Reincarnation in French Genealogy -
Finding an Ancestor Who Was an Escaped Slave in Saint Domingue

French Archives and Reuniting Families Torn Apart


Refugees from war, oppression, persecution and cruelty can wander this world for an increasingly long time before they can find kindness, acceptance and help from those who, through a twist of fate, have been more fortunate. An added cruelty to the blighted lives of refugees can be the wrenching apart of families, of parents separated from children, of husbands from wives, siblings from one another, by fenced borders, arbitrary rulings, violent invasions, resettlement policies.

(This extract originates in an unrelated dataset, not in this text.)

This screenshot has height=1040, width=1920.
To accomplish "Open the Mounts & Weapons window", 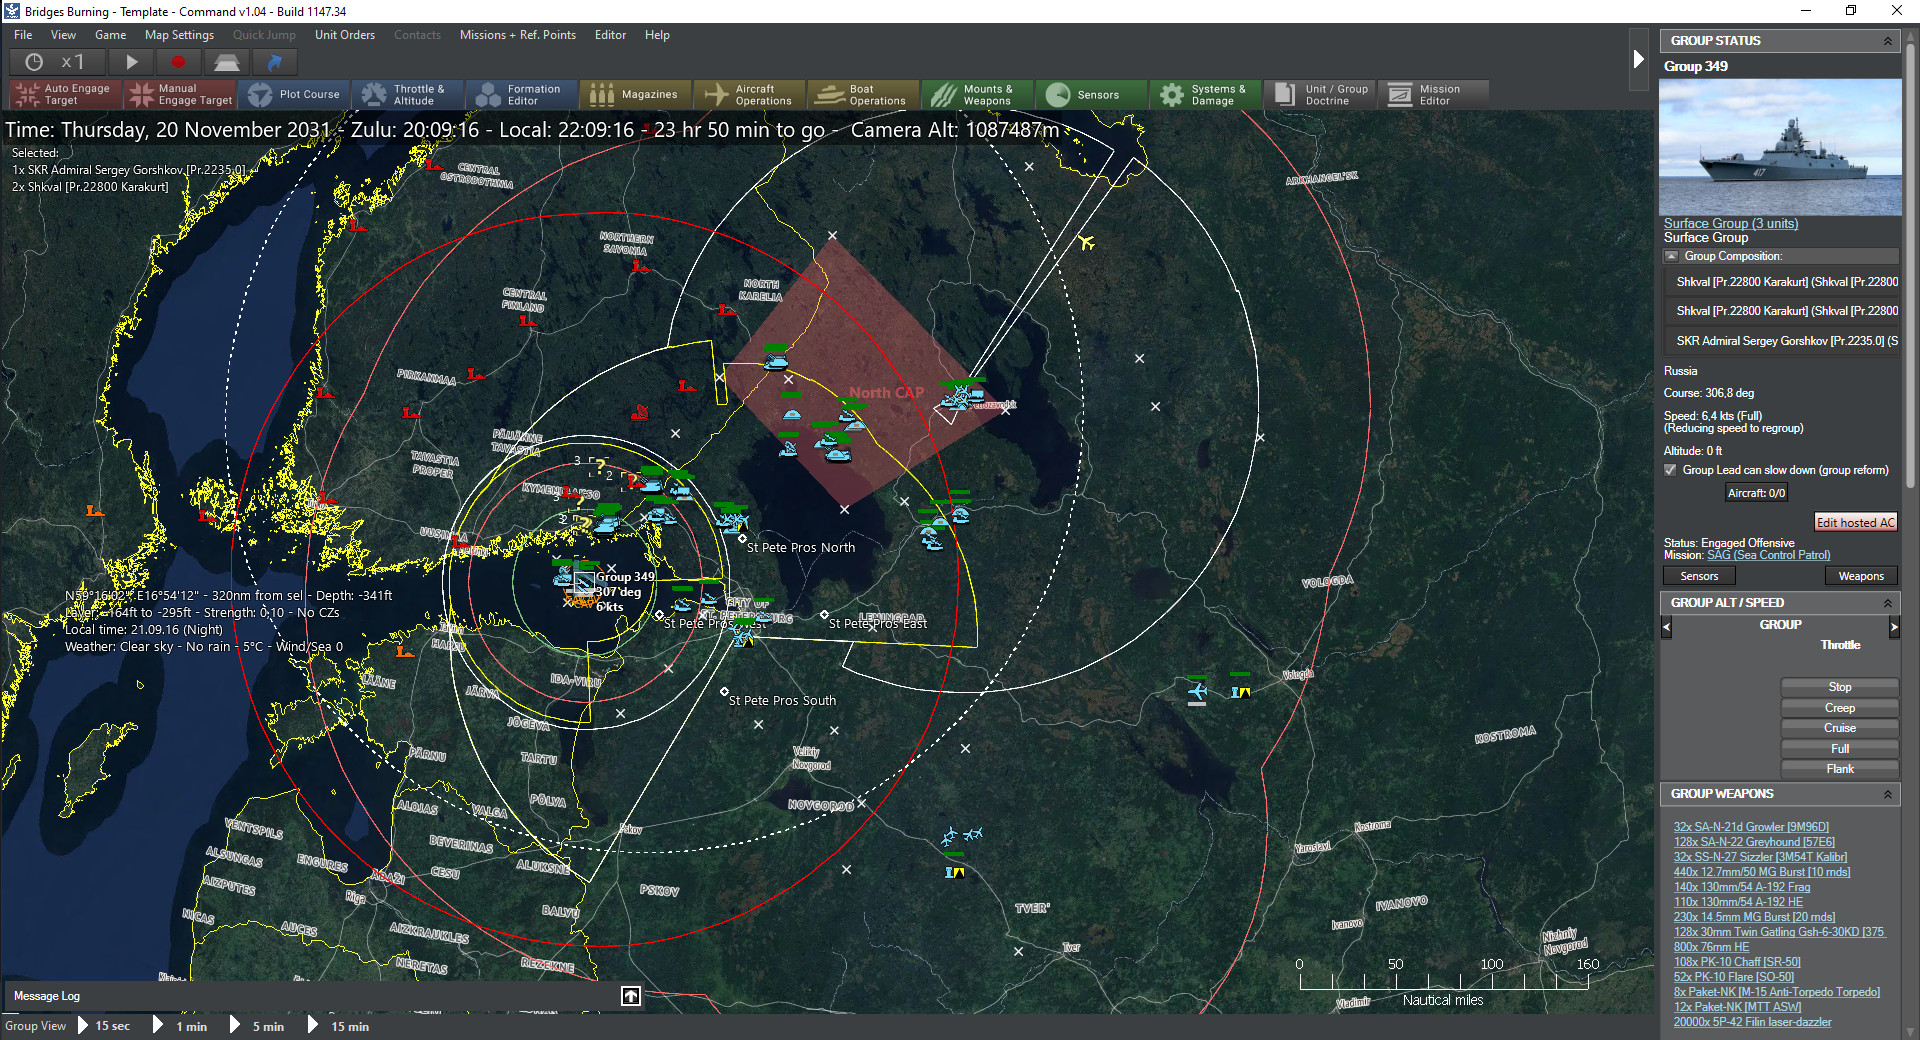I will (x=976, y=95).
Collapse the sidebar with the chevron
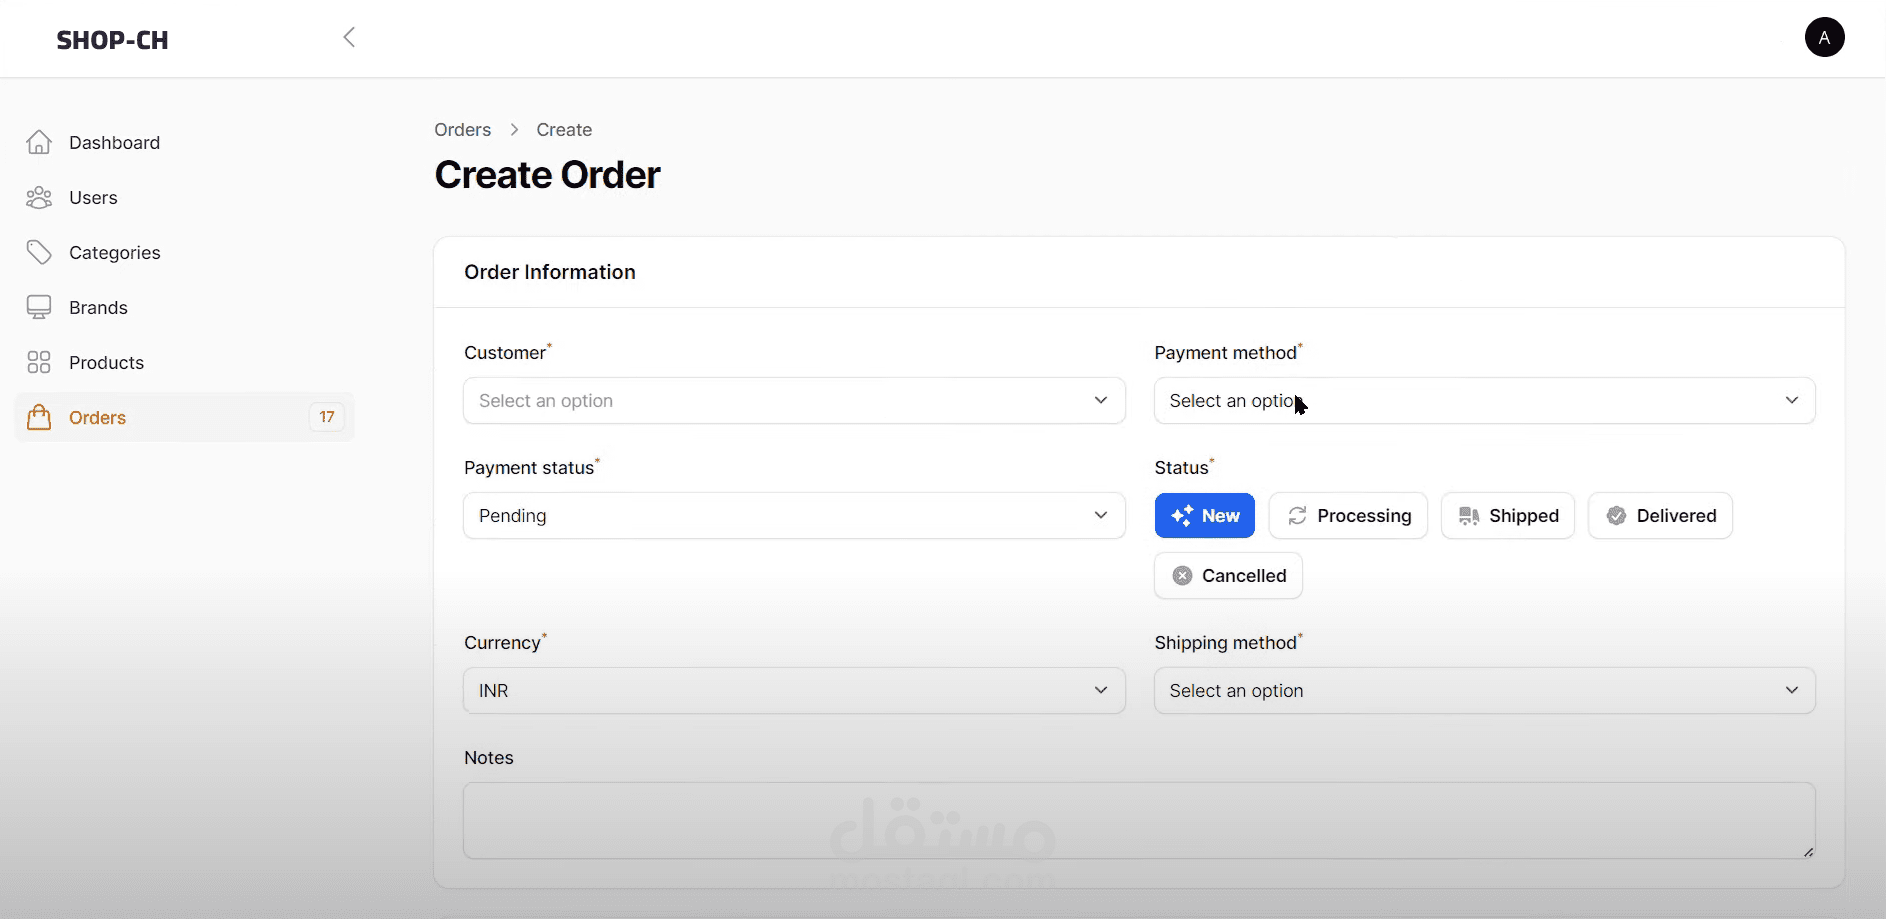 349,38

As if they were clinging to different bits of wreckage in the open sea, they are pulled further and further apart. 

The International Committee of the Red Cross and the National Red Cross and Red Crescent Societies have for some time been running a programme to help such families, called Restoring Family Links (Rétablissement des Liens familiaux), using the acronym RFL. They use a variety of documents, photographs and records in their effort to help refugees and migrants reconnect with or at least know what happened to their lost relatives.

At the end of last year, the French government relented a bit in its fierce protection of individuals' privacy (which has, as we have written before, imposed a closure of birth, marriage and death records for a significant period of time to protect the privacy of all persons mentioned in them) and passed a law allowing the nation's archives to grant RFL access to the closed archives for the purpose of reuniting families. This is explained in full on the LinkedIn page of Marie Ranquet, the curator of the Archives de France. A laudable bit of humanitarianism, we find.

We are contacted fairly regularly by people seeking to find missing family members. They tend not to be the refugees or migrants of today's disasters, but older people whose families were divided by earlier events and migrations. Where their searches have required access to more recent French records, we have been unable to help. This new legislation could provide some hope and possibly some success to those of you who have presented us with such quests. 

The RFL will help anyone whose family was separated by migrations and wars  -- including World War Two -- or crises or attendant bureaucratic cruelties. Try the RFL search, which is very simple and easy to use, and is in English, French and other languages, to begin the process. We wish you the best of luck.